* **Excerpt**
***

How to improve your wardrobe space

From toys and shoes through to handbags and dresses – we accumulate many treasured items that we need to find a home for. That's why well-designed storage spaces are a necessary feature of any bedroom.

A large walk in wardrobe cabinetry detail in new home
ARTICLE Chris Martin, PHOTOGRAPHY Boston Wardrobes

From toys and shoes through to handbags and dresses – we accumulate many treasured items that we need to find a home for. That’s why well-designed storage spaces are a necessary feature of any bedroom.
When renovating your bedrooms, one of the most important issues is how to improve your wardrobe space. Depending on the amount of floor area you have available, you can choose to install a walk-in or a reach-in wardrobe. 
If you are extending your house to accommodate a larger master bedroom, you may want to choose the walk-in wardrobe option. Make sure you consider the floor layout and the placement of walls and doors carefully at the planning stage, perhaps by consulting an expert in wardrobe design before the house plans are finalised. This will help avoid poor door placement or bad floor planning, so that you don’t end up with an expensive space that can store too few clothes.
Walk-in wardrobes should be a minimum of 1800mm wide, and the door to the wardrobe should be placed in the middle of the wall. This will give 600mm of space for hanging clothes on each side of the wardrobe, plus a 600mm  ‘passage’  space for you to walk through. If the walk-in wardrobe is less than 1800mm wide, you will only be able to hang clothes on one side of it.
If you have more space, and can make your wardrobe wider, then you have the option of utilising the back wall for additional hanging, drawers, or shelving for shoes or handbags. 
Walk-in wardrobes should not have windows as they take up valuable wall space that could be used for storage, and can allow in sun that fades your clothes. Ventilation is important and can be provided by ceiling ventilation systems. Lighting should be placed in the centre of the ceiling. It’s best to place the light switch outside the door, so that you don’t have to fumble through your clothes trying to find the switch.
A walk in wardrobe
A reach-in wardrobe has the advantage of taking up less bedroom floor area than a walk-in wardrobe, while still giving excellent storage capacity. So even if you have the space for a walk-in wardrobe you may need to ask yourself the question: Would I prefer more floor space in my bedroom or in my wardrobe? The downside of a walk-in wardrobe is that you walk into it, and therefore valuable floor space is consumed.

***

* **What is expected**
Carry on the article about improving wardrobe space, picking up right after its last sentence.

[Item coordinate data]
***

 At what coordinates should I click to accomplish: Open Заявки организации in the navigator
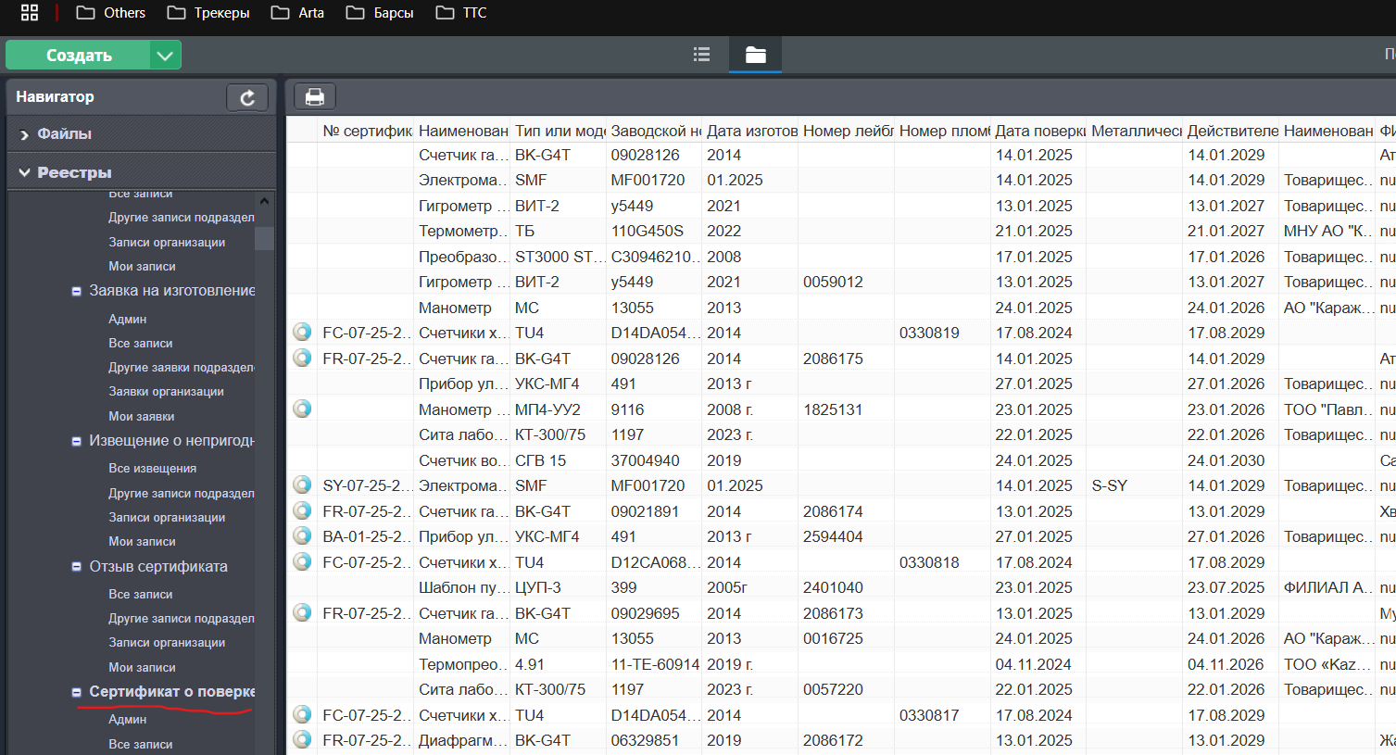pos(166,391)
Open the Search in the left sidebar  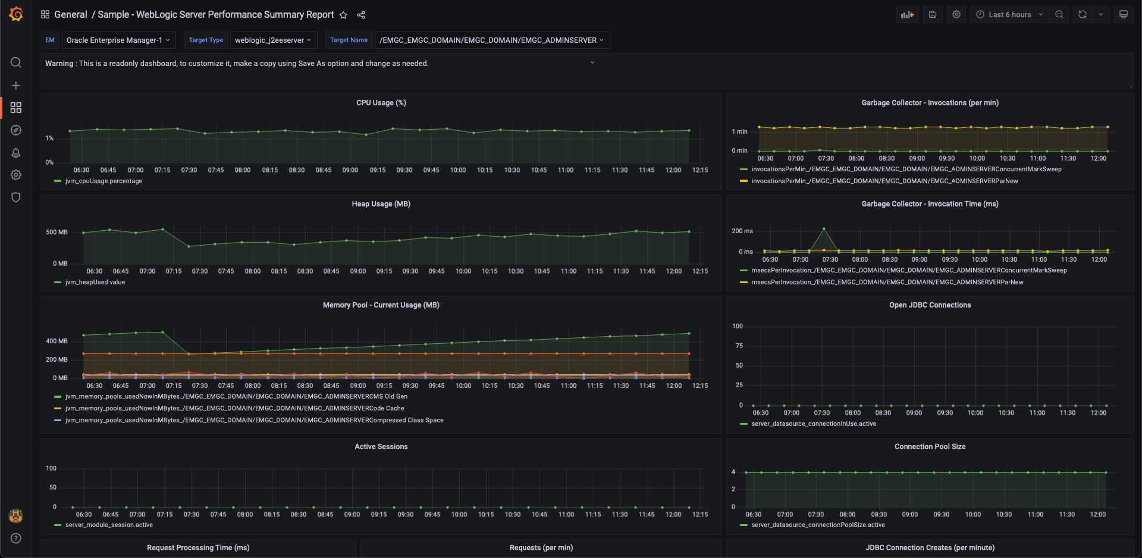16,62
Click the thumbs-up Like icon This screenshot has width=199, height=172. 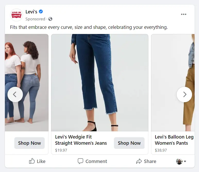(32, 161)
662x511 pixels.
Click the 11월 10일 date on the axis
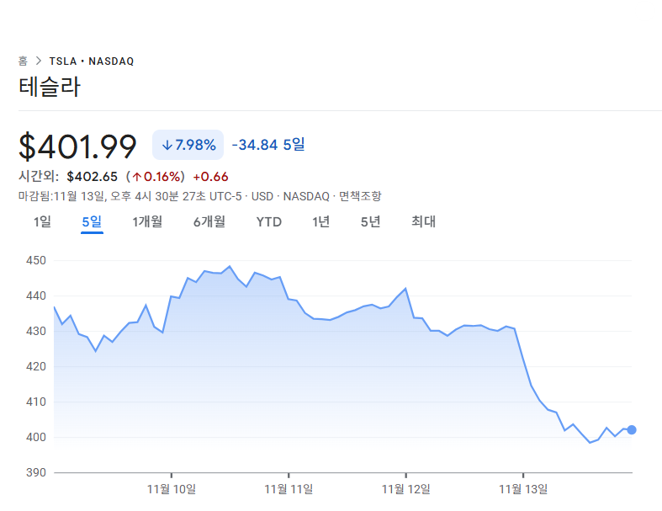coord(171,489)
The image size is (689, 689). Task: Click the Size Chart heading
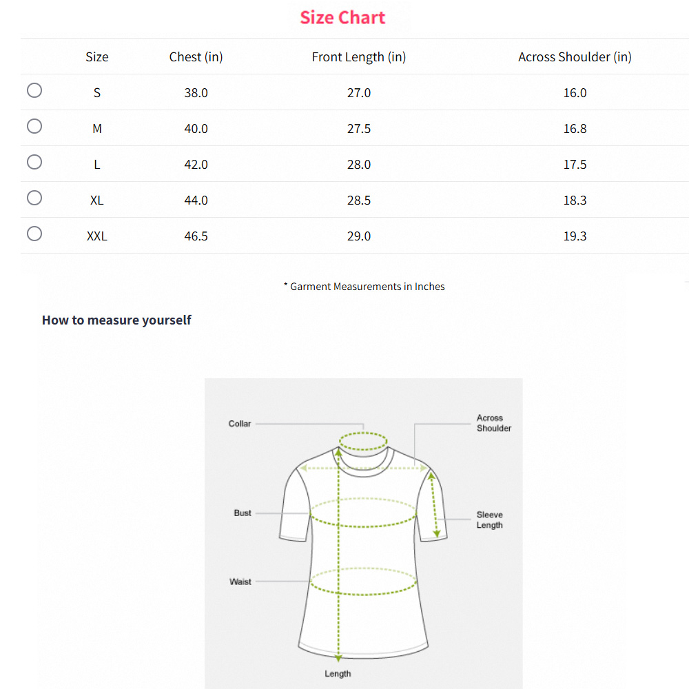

***

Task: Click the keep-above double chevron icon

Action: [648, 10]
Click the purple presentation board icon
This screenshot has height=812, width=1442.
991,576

***

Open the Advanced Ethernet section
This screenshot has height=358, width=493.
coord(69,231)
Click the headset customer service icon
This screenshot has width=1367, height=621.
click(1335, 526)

***

* **Response**
Most reach-in wardrobes can easily be improved to give excellent storage. Most houses built from the 1940s onward have an alcove with a door built into their bedrooms. These built-in wardrobes typically had a single shelf with a bar below for hanging clothes, and they used to be sufficient to hold the small amount of clothing that most people possessed at the time. Today, they just don’t do the job anymore.
So the key challenge for the home renovator is how to increase the storage space in the wardrobe, without having to completely rebuild the house. Reusing the existing floor area the original builder allowed for the wardrobe is usually the most cost-effective option. In most cases, the storage space of the old style wardrobes can almost be doubled with a few clever alterations.
First of all, we have to look at the access to the wardrobe. Most wardrobes have standard height, hinged doors fitted to them. These doors are usually 1980mm high and between 610mm and 710mm wide. A double wardrobe comes with two doors.
Given that the standard ceiling height in a home is 2410mm and that most wardrobes are a lot wider than their doors, there is plenty of scope to improve access, and that is vital for increasing storage space. So the first task is to remove the doors and take out the wall areas above and on either side of the wardrobe door, effectively removing the entire front wall of the wardrobe alcove. You'll be amazed at how large your wardrobe looks after you have done this.
You will of course need new doors to cover your wardrobe. Modern sliding door systems are made-to-measure – so it is only a matter of fitting jambs to the sides and ceiling, and the doors can be made to fit. Unlike hinged doors, sliding doors do not swing into the room so do not take up valuable floor space. Make sure the sliding doors are fitted with a proper anti-jump system to prevent the doors jumping out of their tracks. This is particularly important if you are considering mirror or lacquered glass sliding doors.
Mirror doors, apart from the obvious advantage of having a full-length mirror exactly where you need it, add light and space to a room. And should you choose to re-decorate further down the track, you don't have to change the doors.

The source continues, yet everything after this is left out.